まず念のため、光市母子殺害事件で検察側は「殺人」で起訴している*3傷害致死や過失致死だけでは死刑にならない。
また、法廷で何を主張しようと、被害者や遺族を侮辱する言動として罪に問われることは少ない。光市母子殺害事件の被告人にしても、『ドラえもん』『魔界転生』については犯行時の心理状態を証言したにすぎない。当時の心理状態を異様だから法廷で証言してはならないというのであれば、そもそも裁判などできない。もともと、陰惨な殺害状況や、被告人の釈明等の、被害者遺族が知りたくない見たくない聞きたくないことを提示し、争い、裁くのが法廷という場なのだ。
「ちょうちょ結び」にいたっては、検察側の主張だ。争っているのは「ちょうちょ結び」した動機であって、弁護側が縛り方を抗弁しているわけではない。


懲戒請求制度について、基本的な説明をしておく。
懲戒請求は、刑事裁判で弁護士が重い罪に問われたか、弁護人の責任で重い判決になって依頼者が不服に思った時に行われる制度。いってみると自由業である弁護士を、会社員等と同等に懲戒させるための制度なのだ。依頼人を契約した顧客と考えるといい。実際に、著作で内心を明かして懲戒された弁護士が存在するから、「もし被告人の主張が誤っている、重い判決にするべきだったという心証を弁護士が公表すれば、それこそが懲戒の対象となる」と紹介したわけだ。
裁判と無関係な人でも請求できるのは、本来は脅迫等で関係者の行動が制限される状況を考慮して。つまり、無関係な人が多数決で懲戒を決める制度ではない。
また、最高裁を欠席したのは2人だけなのに、差し戻し以降の弁護団全員へ最高裁欠席を問題にするような、事実誤認の多い請求内容ばかりだった。ネットで出回ったテンプレートに誤認が多かったためだ。事実誤認を元に懲戒請求を通すことは無理。
なお、弁護団へは懲戒請求が弁護士個別に複数出されており、人数で見ると橋下弁護士への懲戒請求者とほぼ同数。ついでに、一部で報道された多数からなる橋下弁護士への懲戒請求は連名で1通。
ちなみに、橋下弁護士への懲戒請求は親弁*4が強く関わっている。

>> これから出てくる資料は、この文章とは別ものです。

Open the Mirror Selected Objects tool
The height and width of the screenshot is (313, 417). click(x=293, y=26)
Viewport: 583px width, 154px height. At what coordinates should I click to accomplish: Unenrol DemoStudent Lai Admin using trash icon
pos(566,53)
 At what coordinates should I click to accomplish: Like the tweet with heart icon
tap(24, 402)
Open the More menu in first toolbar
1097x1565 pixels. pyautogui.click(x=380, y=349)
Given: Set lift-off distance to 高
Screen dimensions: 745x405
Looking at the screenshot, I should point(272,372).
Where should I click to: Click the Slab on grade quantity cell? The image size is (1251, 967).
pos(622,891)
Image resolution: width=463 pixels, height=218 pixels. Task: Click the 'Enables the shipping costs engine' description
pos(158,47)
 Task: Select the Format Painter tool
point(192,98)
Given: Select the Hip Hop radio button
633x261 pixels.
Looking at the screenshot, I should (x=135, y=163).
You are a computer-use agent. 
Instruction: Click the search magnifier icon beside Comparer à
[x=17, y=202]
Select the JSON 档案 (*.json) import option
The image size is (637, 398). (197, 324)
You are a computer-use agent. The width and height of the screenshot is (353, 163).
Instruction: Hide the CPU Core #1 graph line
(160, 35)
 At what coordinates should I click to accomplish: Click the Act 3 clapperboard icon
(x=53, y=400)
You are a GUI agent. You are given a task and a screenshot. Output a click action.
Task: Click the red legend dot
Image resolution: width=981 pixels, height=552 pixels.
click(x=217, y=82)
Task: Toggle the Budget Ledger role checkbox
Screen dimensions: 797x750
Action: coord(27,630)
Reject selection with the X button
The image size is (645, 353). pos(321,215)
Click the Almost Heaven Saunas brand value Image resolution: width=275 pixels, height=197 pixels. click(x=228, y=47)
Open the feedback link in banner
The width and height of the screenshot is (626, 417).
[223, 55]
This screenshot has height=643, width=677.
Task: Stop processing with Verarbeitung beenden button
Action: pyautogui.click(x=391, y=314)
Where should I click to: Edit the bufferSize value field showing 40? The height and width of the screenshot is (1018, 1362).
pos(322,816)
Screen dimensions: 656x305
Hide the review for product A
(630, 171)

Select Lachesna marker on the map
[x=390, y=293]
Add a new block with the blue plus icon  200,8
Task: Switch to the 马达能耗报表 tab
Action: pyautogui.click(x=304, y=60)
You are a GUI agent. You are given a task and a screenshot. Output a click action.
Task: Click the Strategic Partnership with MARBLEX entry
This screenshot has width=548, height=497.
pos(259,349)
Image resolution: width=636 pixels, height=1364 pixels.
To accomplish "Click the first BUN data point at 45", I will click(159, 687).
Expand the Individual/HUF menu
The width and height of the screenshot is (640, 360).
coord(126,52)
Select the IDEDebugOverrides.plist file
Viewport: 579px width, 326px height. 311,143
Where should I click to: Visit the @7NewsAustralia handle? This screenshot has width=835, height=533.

無関係な人物や対立相手からの懲戒請求とは異なり、師匠からの説教といった感もある。


次に、5月10日のエントリ*5で書いたのは、最終的には依頼者が求める主張を行わなければならないという話だ。たとえば黙秘すれば有利に運べる裁判であっても、被告人が説得を聞きいれずに黙秘権の行使を拒否すれば、黙秘しない方向で最大限の弁護活動を行うのが弁護士という仕事だ。「法廷で好き勝手」話したいと被告が強行に主張したら、通さざるをえない。無理に沈黙させるような手段や権利を弁護士は持っていない。
また、今枝仁弁護士は弁護方針で情状酌量を求める比率を増すように主張していたが、あくまで事実関係を争った上での話。弁護団の基本方針が法廷戦術として誤っていたとは主張していない。死刑判決後の『たかじんのそこまで言って委員会』ですら、今枝弁護士は自身の方針で死刑回避の可能性が高くなるとは断言しなかったし、事実認定で弁護側主張が全て退けられたことを不服に思うむねを語っていた。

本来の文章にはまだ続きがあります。